My Nethie, Toby, does this. I've never scolded him for it, because he's never bit me while doing it. He has "missed" the nail tip and nipped my finger, but I know he didn't do it on purpose. He only nips when I am not petting him enough. lol


----------



## phantomapfel (Jan 14, 2009)

*kherrmann3 wrote: *


> My Nethie, Toby, does this. I've never scolded him for it, because he's never bit me while doing it. He has "missed" the nail tip and nipped my finger, but I know he didn't do it on purpose. He only nips when I am not petting him enough. lol



I didn't scold her so much as I pulled my fingers away, and calmly said no. She hasn't really bitten me as much as I think I pulled my fingers away too fast and she "gummed" my knuckle. No blood, no pain.


----------



## kherrmann3 (Jan 14, 2009)

My guy does this to my whole face. It took me months to not be afraid of him doing it! It's good that you've never been chomped on by your bun while doing this. 

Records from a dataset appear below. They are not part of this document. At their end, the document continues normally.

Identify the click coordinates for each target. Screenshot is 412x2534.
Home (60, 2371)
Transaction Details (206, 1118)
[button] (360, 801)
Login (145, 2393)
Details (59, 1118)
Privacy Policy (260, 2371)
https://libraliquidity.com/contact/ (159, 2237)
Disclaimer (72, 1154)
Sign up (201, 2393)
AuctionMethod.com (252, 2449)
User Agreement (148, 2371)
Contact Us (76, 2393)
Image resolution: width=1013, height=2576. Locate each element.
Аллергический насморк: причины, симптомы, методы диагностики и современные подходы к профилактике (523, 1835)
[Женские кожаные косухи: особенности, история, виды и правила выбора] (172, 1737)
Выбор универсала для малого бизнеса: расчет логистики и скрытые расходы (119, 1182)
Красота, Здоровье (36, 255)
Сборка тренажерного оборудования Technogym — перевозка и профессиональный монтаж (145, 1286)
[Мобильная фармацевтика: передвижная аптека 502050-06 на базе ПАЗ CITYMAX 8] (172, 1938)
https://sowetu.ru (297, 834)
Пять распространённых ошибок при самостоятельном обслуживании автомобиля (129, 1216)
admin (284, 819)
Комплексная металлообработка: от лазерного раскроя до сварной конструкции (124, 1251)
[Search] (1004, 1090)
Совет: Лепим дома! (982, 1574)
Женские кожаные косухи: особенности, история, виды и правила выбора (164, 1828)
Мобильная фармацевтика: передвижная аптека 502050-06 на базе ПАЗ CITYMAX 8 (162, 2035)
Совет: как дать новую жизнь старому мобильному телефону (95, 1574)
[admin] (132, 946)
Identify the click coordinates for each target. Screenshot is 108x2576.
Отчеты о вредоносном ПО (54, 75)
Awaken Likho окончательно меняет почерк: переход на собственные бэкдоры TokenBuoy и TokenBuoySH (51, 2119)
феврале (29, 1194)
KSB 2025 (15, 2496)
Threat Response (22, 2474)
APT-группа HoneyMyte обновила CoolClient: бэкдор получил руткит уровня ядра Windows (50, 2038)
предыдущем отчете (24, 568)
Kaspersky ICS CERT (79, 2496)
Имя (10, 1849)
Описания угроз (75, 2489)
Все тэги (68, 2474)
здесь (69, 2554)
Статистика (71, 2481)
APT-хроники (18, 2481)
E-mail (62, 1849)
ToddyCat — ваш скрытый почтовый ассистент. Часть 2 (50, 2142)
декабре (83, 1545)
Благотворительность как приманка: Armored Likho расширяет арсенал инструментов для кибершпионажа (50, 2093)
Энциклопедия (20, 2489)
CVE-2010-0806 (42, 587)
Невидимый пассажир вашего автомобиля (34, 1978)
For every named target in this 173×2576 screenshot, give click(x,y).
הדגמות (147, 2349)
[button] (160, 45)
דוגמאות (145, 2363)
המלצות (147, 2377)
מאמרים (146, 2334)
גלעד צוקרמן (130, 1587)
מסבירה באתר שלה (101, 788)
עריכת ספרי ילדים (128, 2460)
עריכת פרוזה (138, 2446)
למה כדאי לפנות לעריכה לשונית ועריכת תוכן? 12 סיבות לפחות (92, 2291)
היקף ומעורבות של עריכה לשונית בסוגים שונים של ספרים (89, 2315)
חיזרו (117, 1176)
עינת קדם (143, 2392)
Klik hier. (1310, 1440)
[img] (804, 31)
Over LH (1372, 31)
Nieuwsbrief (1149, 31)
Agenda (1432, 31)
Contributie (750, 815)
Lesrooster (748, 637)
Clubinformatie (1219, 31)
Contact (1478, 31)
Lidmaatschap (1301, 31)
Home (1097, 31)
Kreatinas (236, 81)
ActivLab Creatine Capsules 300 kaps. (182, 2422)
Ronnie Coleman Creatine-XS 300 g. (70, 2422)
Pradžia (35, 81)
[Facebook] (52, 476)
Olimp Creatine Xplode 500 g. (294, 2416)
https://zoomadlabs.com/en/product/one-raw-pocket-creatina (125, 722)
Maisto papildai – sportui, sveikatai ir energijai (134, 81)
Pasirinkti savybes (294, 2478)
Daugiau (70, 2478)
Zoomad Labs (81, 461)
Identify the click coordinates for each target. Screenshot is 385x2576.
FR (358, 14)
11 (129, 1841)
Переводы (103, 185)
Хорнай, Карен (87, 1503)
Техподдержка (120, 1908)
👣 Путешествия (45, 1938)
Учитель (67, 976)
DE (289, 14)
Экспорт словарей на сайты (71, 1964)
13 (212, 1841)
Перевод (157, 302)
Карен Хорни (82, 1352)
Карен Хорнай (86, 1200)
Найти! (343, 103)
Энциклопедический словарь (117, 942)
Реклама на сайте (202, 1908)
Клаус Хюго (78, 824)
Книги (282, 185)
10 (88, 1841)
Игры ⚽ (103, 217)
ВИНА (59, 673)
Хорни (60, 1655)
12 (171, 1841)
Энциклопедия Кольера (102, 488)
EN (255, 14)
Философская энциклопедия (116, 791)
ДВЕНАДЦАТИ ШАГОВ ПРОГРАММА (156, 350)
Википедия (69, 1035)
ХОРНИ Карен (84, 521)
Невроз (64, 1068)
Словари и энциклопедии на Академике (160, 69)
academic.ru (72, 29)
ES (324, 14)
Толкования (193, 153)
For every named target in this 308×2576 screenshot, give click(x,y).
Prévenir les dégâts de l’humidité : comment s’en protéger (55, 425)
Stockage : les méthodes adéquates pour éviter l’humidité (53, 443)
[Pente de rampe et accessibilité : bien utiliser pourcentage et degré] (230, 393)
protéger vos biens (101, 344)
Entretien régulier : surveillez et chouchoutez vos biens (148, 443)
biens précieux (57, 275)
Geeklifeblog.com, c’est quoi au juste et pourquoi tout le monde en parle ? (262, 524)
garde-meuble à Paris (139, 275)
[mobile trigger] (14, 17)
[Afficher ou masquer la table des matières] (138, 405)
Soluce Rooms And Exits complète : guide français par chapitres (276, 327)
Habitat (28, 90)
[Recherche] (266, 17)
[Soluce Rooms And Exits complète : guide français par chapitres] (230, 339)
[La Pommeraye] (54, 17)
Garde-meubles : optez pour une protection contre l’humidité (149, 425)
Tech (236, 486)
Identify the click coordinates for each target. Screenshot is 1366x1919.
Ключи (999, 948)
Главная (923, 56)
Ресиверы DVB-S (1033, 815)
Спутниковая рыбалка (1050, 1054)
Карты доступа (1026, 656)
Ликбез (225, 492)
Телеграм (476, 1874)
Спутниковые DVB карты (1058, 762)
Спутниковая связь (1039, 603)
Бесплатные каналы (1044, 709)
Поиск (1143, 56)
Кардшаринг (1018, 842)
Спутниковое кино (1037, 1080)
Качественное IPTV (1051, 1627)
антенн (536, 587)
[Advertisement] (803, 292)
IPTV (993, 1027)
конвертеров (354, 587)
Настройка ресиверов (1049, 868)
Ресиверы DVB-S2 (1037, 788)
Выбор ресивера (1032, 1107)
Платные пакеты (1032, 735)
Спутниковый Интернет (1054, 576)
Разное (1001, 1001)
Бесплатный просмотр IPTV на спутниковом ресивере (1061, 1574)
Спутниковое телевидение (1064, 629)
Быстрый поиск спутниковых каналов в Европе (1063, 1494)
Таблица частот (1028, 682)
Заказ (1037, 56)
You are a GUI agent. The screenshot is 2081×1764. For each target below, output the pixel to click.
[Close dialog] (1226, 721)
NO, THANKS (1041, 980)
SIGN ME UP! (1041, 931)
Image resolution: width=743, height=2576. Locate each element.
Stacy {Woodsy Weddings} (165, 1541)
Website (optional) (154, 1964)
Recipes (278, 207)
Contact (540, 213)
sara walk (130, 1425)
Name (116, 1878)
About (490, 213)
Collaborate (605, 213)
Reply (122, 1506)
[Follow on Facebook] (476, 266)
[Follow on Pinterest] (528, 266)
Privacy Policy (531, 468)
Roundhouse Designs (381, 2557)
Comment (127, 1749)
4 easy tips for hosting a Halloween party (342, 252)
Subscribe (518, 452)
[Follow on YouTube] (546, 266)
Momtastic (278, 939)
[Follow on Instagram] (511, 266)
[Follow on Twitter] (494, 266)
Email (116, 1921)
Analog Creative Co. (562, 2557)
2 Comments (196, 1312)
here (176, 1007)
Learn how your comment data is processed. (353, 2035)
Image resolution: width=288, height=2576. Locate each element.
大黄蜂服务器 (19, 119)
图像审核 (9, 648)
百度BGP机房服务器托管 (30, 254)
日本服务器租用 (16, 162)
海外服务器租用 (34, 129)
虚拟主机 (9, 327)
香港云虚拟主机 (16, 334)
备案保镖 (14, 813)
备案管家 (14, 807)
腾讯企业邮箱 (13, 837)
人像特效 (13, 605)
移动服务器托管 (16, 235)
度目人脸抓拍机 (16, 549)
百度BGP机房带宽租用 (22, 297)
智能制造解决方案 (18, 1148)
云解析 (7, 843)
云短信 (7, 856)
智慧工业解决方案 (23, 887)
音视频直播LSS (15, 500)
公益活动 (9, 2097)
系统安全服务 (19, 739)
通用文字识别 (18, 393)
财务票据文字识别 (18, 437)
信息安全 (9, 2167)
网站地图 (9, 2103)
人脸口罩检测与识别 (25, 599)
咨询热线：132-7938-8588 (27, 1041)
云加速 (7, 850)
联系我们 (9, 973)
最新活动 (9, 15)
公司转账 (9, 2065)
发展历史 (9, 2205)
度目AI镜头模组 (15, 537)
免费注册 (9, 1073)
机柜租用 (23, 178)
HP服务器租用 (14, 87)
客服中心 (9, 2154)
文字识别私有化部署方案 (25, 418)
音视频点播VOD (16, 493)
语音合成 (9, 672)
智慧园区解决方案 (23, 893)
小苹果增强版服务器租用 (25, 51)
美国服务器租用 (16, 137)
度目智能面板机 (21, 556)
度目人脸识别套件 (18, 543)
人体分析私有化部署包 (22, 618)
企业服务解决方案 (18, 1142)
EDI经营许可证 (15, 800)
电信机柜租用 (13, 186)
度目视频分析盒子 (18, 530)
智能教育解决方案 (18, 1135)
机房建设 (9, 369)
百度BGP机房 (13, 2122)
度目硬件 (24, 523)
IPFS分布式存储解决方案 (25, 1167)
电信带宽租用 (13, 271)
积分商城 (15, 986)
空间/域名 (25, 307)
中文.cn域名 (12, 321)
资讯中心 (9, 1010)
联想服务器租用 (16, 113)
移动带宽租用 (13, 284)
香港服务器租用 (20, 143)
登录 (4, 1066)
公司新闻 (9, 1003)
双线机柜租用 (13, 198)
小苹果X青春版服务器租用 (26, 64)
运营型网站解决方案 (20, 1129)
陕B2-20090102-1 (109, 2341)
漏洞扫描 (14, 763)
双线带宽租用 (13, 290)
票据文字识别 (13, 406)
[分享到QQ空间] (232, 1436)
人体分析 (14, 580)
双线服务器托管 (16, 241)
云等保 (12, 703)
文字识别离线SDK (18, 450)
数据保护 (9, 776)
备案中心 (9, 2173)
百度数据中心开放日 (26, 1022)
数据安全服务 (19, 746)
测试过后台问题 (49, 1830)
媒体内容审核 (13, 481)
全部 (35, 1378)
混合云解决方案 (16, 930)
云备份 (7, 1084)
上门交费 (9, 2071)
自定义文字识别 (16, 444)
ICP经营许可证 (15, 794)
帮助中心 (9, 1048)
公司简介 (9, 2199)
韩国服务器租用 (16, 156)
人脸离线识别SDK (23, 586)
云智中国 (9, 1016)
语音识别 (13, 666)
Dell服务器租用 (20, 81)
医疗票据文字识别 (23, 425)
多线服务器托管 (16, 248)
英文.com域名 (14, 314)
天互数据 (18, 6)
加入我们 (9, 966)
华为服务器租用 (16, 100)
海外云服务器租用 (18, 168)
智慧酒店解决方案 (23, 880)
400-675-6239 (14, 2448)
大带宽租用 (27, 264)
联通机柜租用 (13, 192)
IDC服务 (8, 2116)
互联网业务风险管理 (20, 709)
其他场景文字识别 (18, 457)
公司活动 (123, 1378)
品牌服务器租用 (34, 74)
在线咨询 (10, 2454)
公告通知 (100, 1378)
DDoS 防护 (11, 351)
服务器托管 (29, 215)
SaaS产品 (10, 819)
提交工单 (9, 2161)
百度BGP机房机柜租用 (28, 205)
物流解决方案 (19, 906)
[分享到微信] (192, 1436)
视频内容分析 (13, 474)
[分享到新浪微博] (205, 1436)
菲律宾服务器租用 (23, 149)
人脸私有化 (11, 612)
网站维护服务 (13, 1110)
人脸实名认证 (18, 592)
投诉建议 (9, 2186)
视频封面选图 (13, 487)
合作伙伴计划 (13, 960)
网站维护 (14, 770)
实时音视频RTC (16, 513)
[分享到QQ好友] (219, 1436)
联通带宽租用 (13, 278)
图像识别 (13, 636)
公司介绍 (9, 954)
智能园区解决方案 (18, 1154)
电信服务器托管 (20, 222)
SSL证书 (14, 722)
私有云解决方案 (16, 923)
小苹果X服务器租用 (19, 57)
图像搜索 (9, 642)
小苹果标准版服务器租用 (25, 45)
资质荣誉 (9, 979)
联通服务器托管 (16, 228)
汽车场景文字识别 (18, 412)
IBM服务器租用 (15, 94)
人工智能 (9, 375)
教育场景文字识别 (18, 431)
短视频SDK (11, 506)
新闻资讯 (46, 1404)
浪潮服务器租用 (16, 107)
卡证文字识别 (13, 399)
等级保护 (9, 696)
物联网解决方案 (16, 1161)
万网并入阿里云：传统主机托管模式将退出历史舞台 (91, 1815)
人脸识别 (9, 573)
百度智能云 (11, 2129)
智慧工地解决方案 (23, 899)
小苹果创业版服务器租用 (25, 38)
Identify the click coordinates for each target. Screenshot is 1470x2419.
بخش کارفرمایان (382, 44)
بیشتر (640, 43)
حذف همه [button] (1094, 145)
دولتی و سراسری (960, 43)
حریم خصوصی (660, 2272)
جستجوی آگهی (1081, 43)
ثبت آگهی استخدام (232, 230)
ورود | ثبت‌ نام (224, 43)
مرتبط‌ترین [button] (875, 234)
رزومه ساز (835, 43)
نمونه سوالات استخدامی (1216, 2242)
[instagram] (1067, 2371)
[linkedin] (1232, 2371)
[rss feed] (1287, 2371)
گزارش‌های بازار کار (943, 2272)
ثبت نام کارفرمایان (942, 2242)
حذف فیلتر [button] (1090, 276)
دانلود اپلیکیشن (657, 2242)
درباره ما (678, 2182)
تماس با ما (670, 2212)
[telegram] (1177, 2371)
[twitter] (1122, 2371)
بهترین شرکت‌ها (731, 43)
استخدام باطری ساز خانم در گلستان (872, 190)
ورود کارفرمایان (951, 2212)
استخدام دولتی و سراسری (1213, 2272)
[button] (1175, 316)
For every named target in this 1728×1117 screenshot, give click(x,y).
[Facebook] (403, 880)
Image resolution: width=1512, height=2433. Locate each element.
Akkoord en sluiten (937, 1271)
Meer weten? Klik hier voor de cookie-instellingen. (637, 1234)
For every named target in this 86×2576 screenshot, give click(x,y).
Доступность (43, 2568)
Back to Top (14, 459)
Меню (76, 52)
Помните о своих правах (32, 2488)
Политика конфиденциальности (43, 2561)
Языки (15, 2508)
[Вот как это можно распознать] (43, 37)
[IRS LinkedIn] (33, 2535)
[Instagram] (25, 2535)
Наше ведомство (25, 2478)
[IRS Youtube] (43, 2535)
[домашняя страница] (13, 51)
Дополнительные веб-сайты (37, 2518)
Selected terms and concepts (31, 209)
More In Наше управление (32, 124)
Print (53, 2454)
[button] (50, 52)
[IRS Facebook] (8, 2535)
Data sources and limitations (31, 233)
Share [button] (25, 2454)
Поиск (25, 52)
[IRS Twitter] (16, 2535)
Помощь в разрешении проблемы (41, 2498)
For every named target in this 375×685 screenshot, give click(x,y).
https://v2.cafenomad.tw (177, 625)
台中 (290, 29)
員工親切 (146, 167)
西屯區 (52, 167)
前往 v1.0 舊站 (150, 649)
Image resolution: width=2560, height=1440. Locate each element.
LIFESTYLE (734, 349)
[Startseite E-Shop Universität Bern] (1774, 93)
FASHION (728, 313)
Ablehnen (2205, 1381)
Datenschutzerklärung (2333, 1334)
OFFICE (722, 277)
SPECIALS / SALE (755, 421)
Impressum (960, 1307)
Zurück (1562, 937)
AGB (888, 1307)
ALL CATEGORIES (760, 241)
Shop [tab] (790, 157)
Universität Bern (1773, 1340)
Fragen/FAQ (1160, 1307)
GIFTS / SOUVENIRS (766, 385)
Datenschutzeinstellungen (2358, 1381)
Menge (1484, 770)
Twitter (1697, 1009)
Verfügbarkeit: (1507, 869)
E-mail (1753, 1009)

(I think that last sentence sounds funny, but I am too tired and can't figure out what part is wrong :?)


----------



## phantomapfel (Jan 14, 2009)

*kherrmann3 wrote: *


> My guy does this to my whole face. It took me months to not be afraid of him doing it! It's good that you've never been chomped on by your bun while doing this.
> 
> (I think that last sentence sounds funny, but I am too tired and can't figure out what part is wrong :?)


When she bit me I didn't bleed, and it didn't hurt so I was fine with the slight nibbling.


----------